Le fait d’abord. Zverev bat Shelton 6-3, 7-6 (2), 5-7, 6-2 dimanche soir à New York. Il breake dans le premier jeu du quatrième set, rebreake à 4-2, sert pour le match et le conclut sur sa première balle. Puis il ne célèbre pas. Il reste sur la ligne de fond, parce qu’il pense mener 5-1.
« I thought it was 5-1. I knew I broke him twice, but I thought it was 5-1 instead of 6-2, which helped me in a way, because I didn’t really get nervous serving out the match », a-t-il dit.
C’est cette phrase-là qui intéresse notre spécialiste des interclubs.
Ce qu’il décrit, c’est exactement mon dimanche. En double, personne ne connaît jamais le score. On demande à l’équipe d’en face, ils disent 40-30, nous on dit 30-40, on rejoue le point et voilà. Sauf que nous, on perd le jeu. Lui, il gagne l’US Open. La différence, c’est l’intention. Et le cordage, évidemment.
Sur le fond technique, il y a un point que le C30.4 refuse de lâcher : servir pour le titre sans savoir qu’on sert pour le titre, ça supprime la balle de match, donc la main qui tremble, donc la double faute.

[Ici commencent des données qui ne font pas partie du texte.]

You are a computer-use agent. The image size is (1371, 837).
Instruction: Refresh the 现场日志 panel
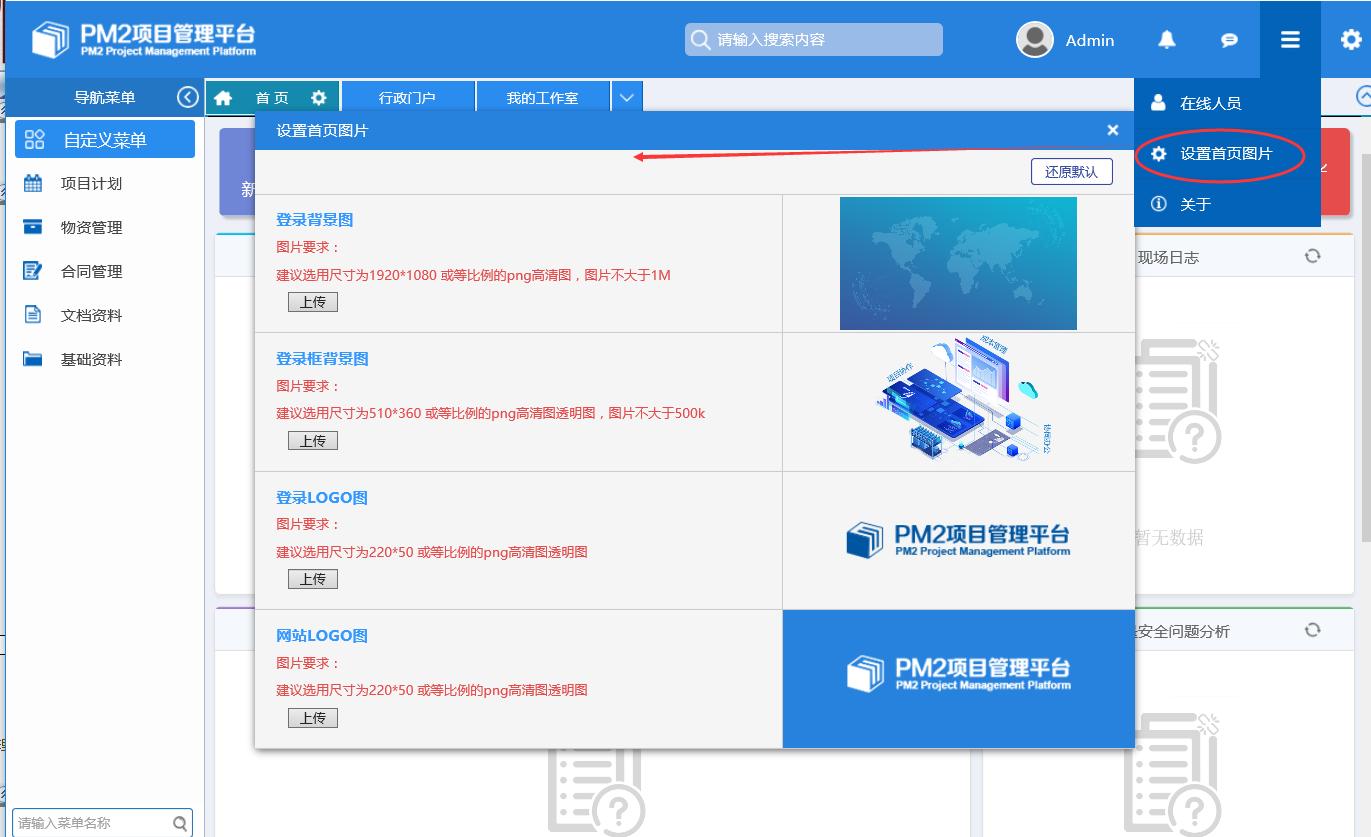point(1312,256)
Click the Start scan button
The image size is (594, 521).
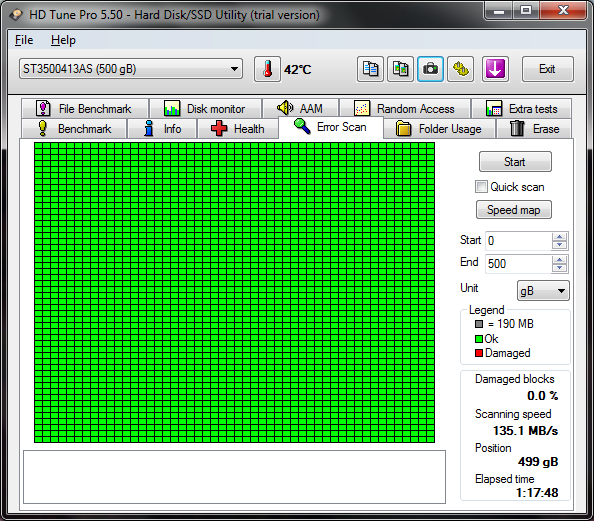point(515,162)
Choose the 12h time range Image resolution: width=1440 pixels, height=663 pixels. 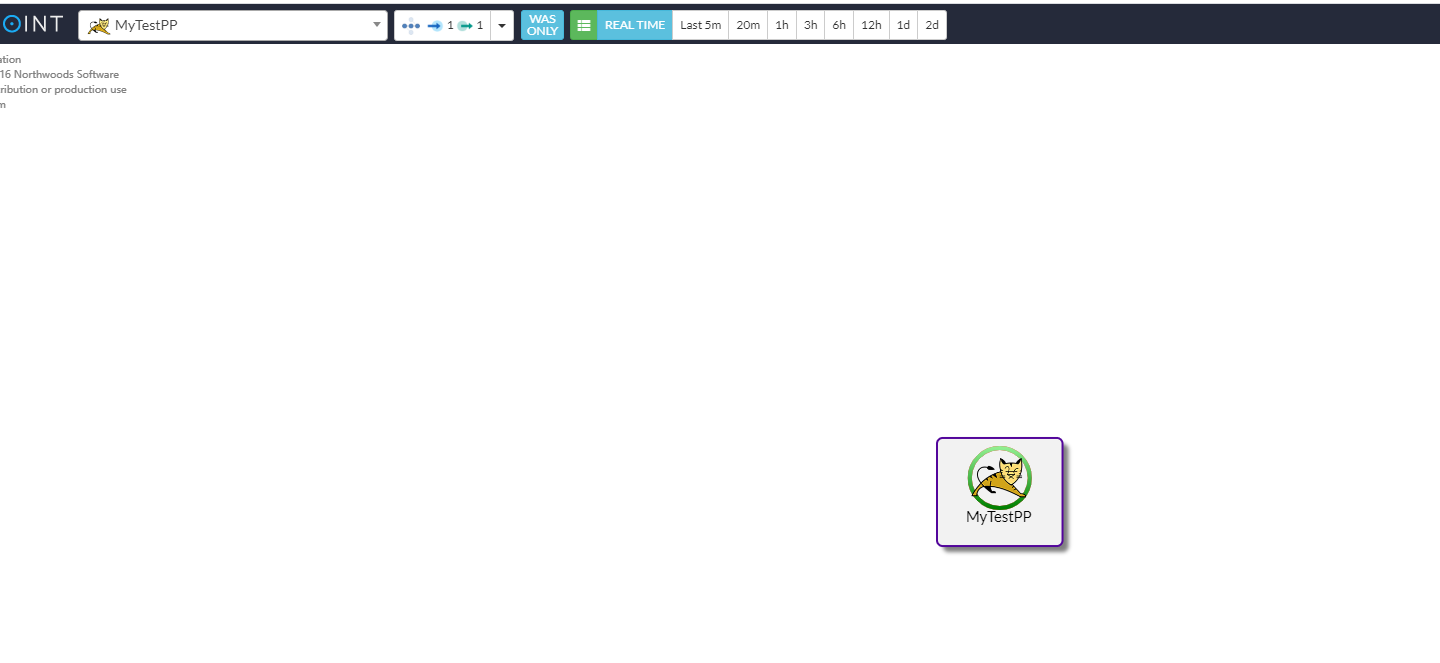pyautogui.click(x=871, y=26)
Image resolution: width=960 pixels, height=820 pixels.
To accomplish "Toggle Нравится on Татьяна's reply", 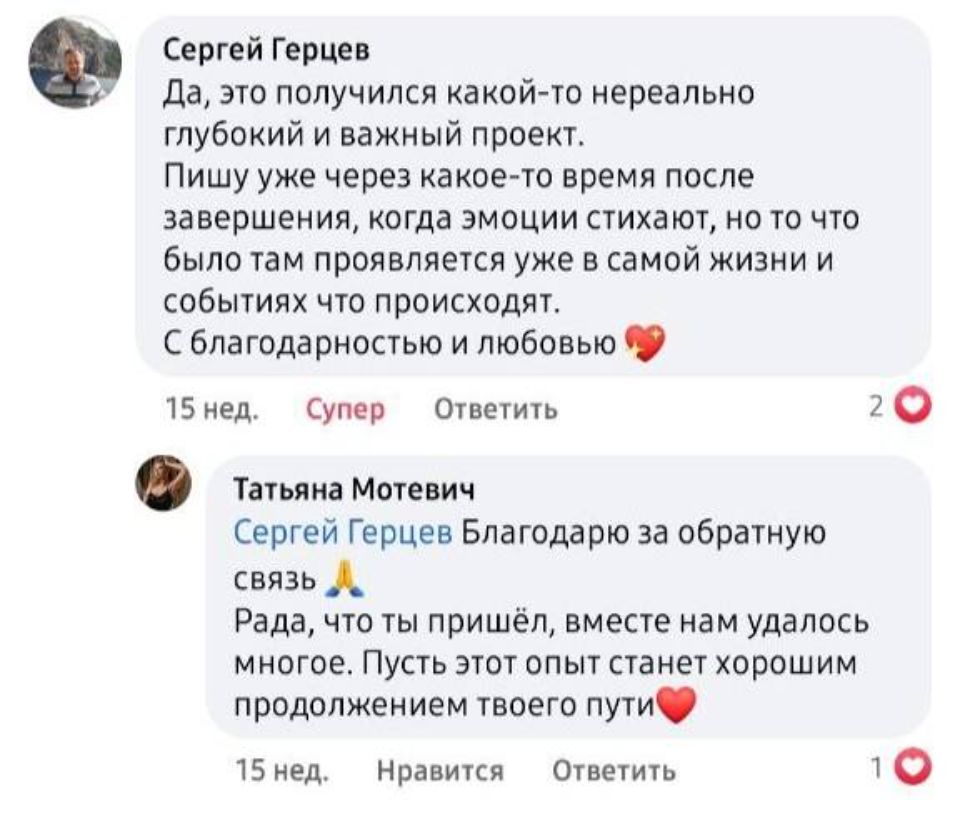I will point(441,770).
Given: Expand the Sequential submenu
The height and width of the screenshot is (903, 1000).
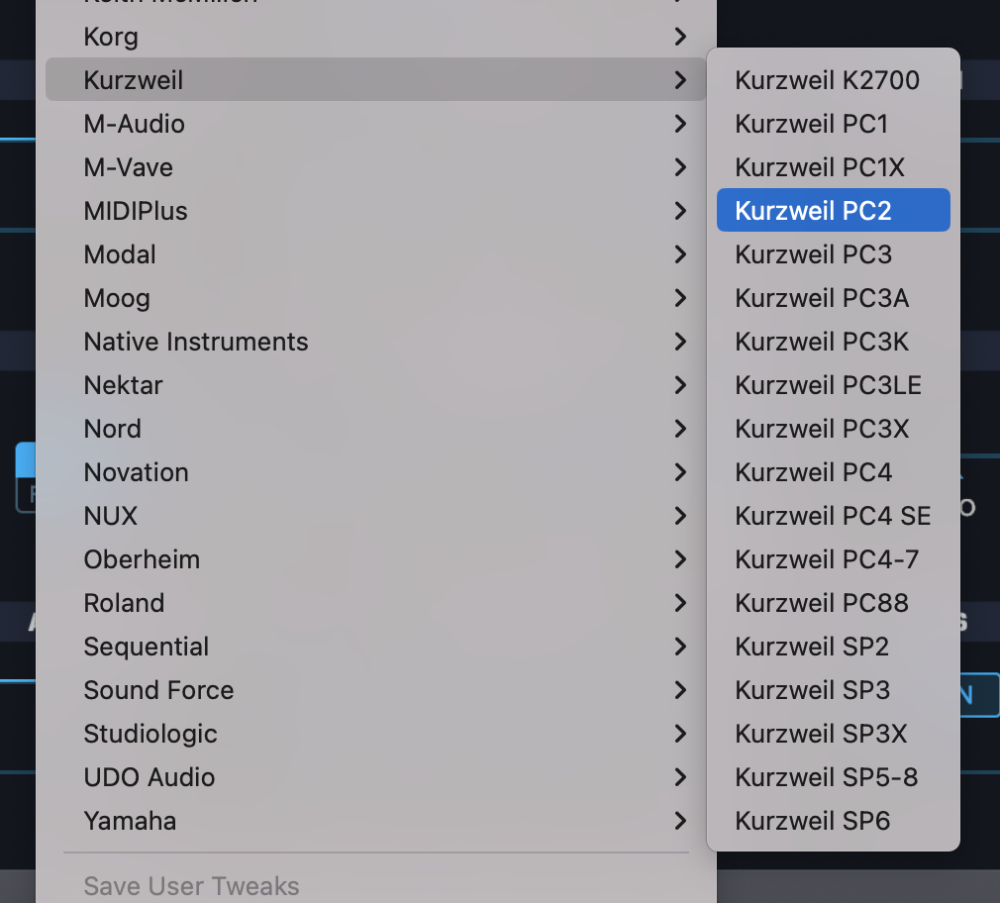Looking at the screenshot, I should (x=146, y=647).
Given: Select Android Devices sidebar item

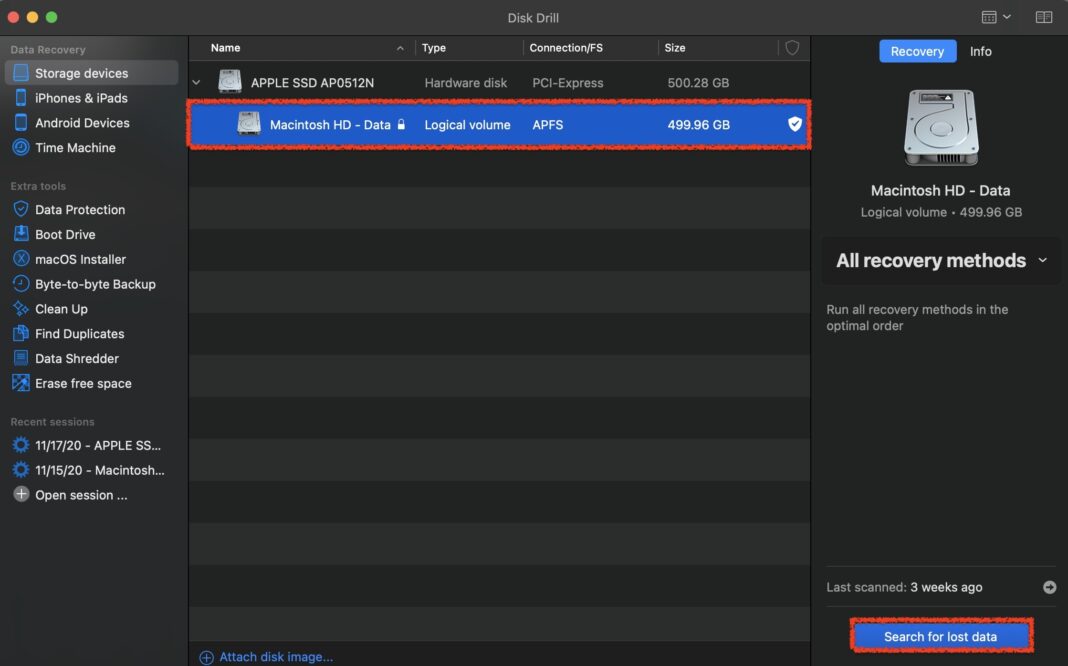Looking at the screenshot, I should [x=82, y=123].
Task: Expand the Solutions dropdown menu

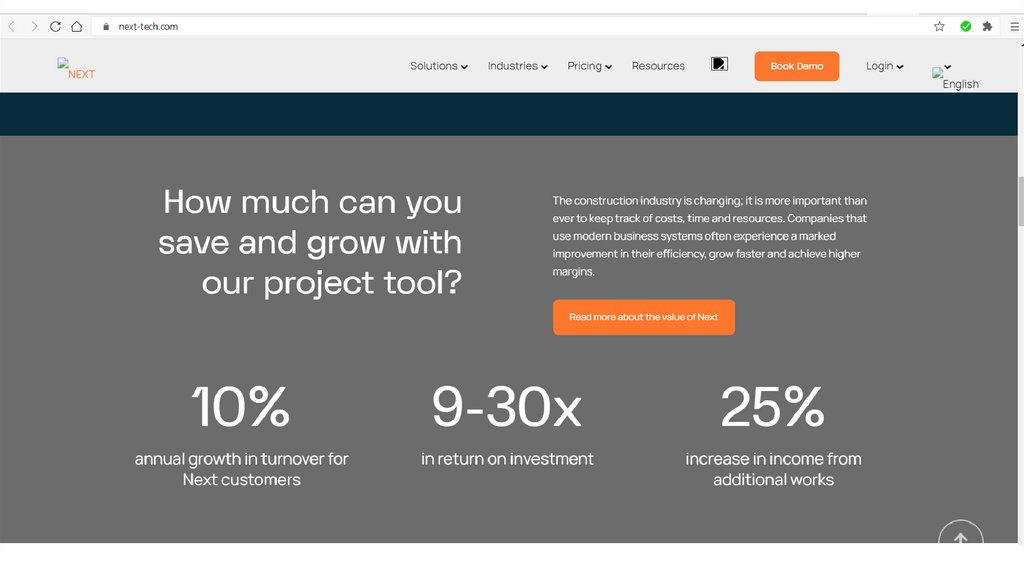Action: 439,66
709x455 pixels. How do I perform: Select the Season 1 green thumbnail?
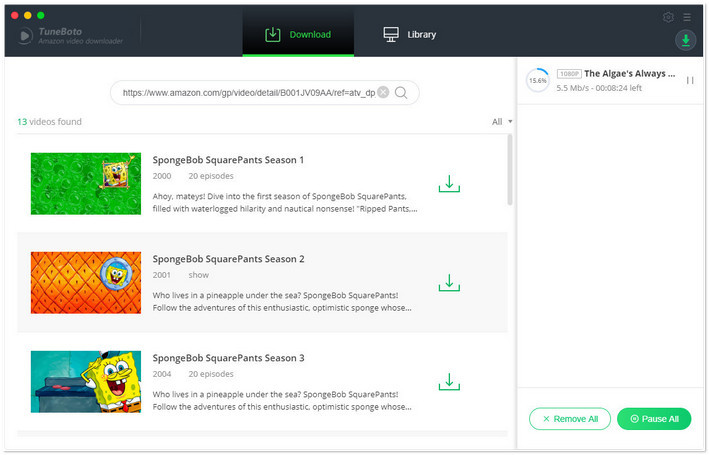(x=86, y=184)
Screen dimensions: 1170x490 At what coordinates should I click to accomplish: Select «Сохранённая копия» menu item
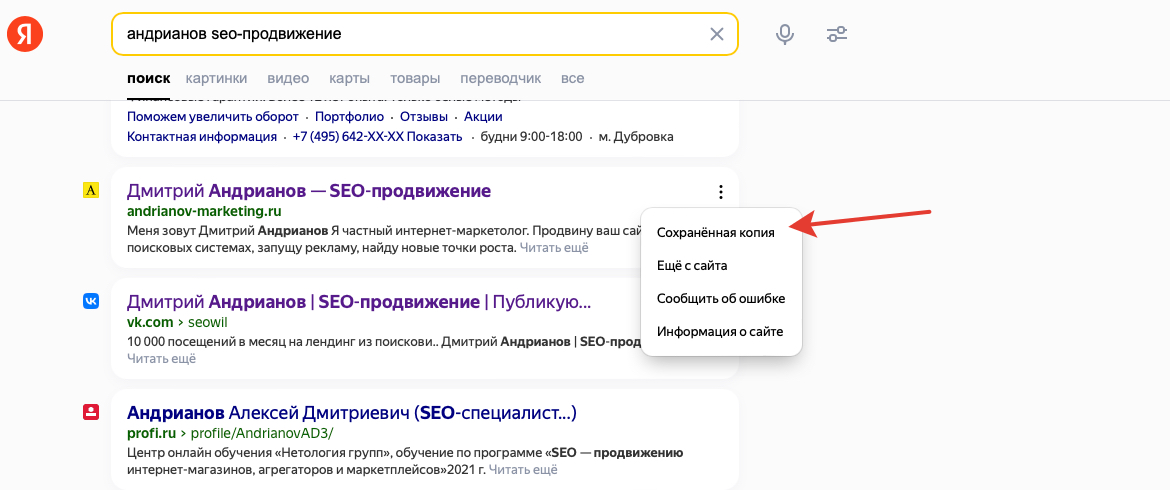click(715, 232)
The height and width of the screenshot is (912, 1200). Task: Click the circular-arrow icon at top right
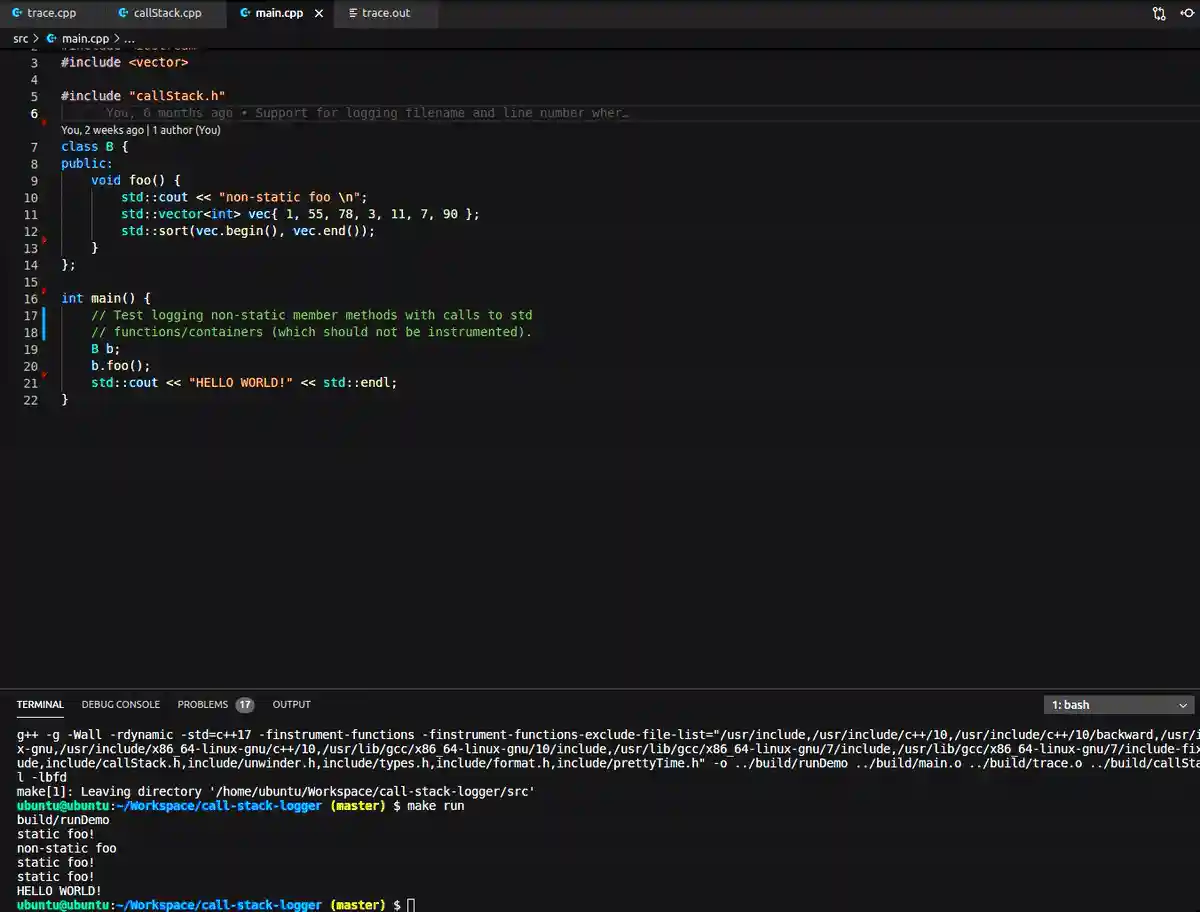click(1188, 13)
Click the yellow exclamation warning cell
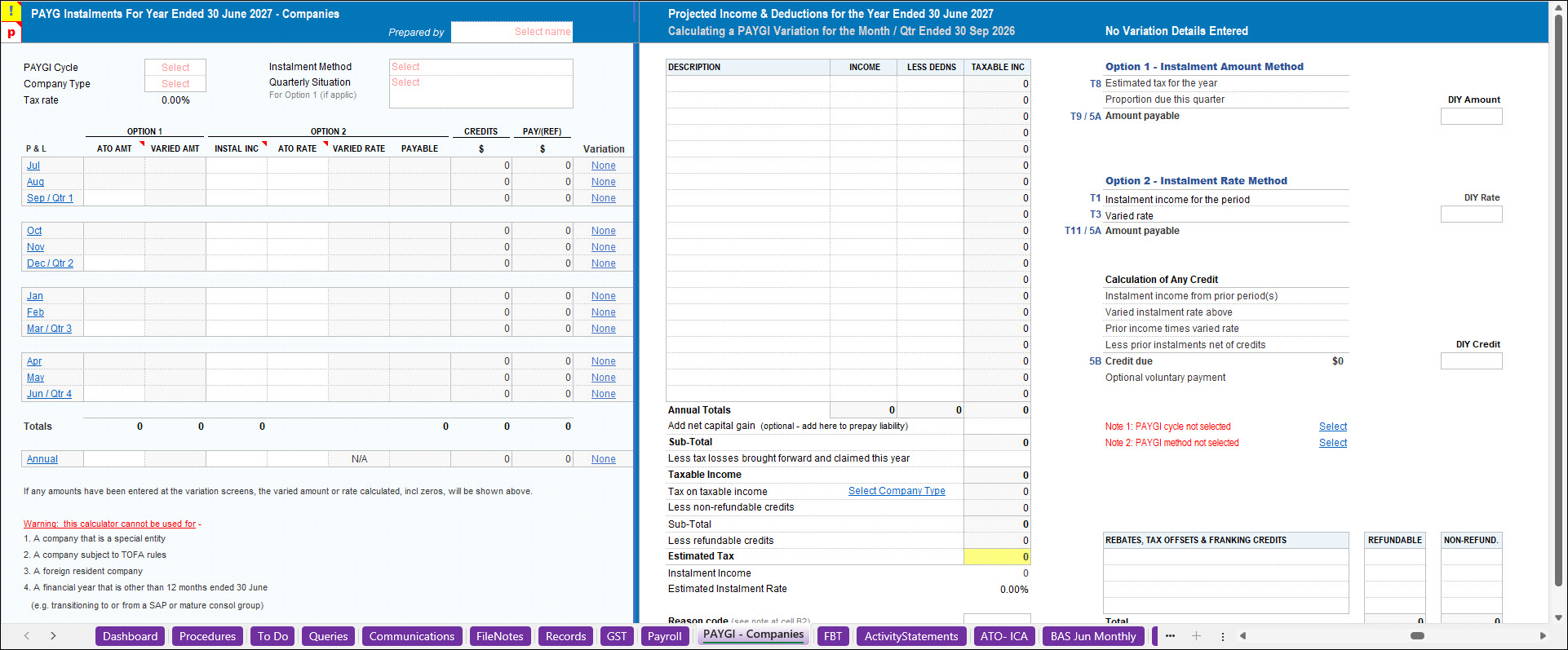The image size is (1568, 650). point(11,12)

Moi ma deuxième balle à 5-4, je la mets. Pas à chaque fois, mais je la mets. À deux entraînements près, hein. Donc la méthode Zverev, je l’applique dès la reprise : mon partenaire annonce un score faux, je joue détendu, et on ne me dit la vérité qu’après la poignée de main. Le niveau interclubs a énormément monté, les gens ne se rendent pas compte.
Zverev n’a pas non plus entendu l’arbitre annoncer « Game, set, match », à cause du bruit du public. Sur le même court, en 2020, dans un stade vide, il menait Dominic Thiem de deux sets et avait perdu la finale.
Le fait est vrai, on a vérifié : Tennis Majors.